§ **What you should do**: Line by line, retype the material with nothing left out.

§ **Input records**:

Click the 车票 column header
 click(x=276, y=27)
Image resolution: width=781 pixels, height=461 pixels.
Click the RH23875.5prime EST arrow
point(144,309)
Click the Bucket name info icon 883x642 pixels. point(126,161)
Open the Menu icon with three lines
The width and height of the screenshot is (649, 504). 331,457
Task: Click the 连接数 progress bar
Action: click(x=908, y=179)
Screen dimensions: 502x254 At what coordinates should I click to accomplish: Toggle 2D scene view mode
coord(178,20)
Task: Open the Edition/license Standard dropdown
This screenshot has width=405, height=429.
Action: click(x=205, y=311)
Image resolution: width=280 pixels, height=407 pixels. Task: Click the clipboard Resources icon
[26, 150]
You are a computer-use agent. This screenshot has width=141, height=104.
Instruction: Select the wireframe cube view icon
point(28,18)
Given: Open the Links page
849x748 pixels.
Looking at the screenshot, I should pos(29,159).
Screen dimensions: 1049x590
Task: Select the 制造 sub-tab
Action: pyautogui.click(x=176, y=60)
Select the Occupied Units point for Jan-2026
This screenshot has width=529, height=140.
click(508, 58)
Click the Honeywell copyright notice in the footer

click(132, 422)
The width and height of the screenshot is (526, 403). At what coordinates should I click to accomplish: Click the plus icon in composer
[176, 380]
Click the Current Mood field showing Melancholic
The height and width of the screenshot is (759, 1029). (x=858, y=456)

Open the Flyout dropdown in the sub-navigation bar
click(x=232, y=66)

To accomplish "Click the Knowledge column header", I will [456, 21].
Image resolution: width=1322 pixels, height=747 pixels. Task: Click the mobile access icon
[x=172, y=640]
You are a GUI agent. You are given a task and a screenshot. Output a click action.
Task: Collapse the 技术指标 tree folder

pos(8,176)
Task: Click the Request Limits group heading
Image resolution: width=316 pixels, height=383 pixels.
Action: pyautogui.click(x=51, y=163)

§ **Exercise response**:
Click the 车票 column header
 click(x=276, y=27)
Image resolution: width=781 pixels, height=461 pixels.
Click the RH23875.5prime EST arrow
point(144,309)
Click the Bucket name info icon 883x642 pixels. point(126,161)
Open the Menu icon with three lines
The width and height of the screenshot is (649, 504). 331,457
Task: Click the 连接数 progress bar
Action: click(x=908, y=179)
Screen dimensions: 502x254 At what coordinates should I click to accomplish: Toggle 2D scene view mode
coord(178,20)
Task: Open the Edition/license Standard dropdown
This screenshot has width=405, height=429.
Action: click(x=205, y=311)
Image resolution: width=280 pixels, height=407 pixels. Task: Click the clipboard Resources icon
[26, 150]
You are a computer-use agent. This screenshot has width=141, height=104.
Instruction: Select the wireframe cube view icon
point(28,18)
Given: Open the Links page
849x748 pixels.
Looking at the screenshot, I should pos(29,159).
Screen dimensions: 1049x590
Task: Select the 制造 sub-tab
Action: pyautogui.click(x=176, y=60)
Select the Occupied Units point for Jan-2026
This screenshot has width=529, height=140.
click(508, 58)
Click the Honeywell copyright notice in the footer

click(132, 422)
The width and height of the screenshot is (526, 403). At what coordinates should I click to accomplish: Click the plus icon in composer
[176, 380]
Click the Current Mood field showing Melancholic
The height and width of the screenshot is (759, 1029). (x=858, y=456)

Open the Flyout dropdown in the sub-navigation bar
click(x=232, y=66)

To accomplish "Click the Knowledge column header", I will [456, 21].
Image resolution: width=1322 pixels, height=747 pixels. Task: Click the mobile access icon
[x=172, y=640]
You are a GUI agent. You are given a task and a screenshot. Output a click action.
Task: Collapse the 技术指标 tree folder

pos(8,176)
Task: Click the Request Limits group heading
Image resolution: width=316 pixels, height=383 pixels.
Action: pyautogui.click(x=51, y=163)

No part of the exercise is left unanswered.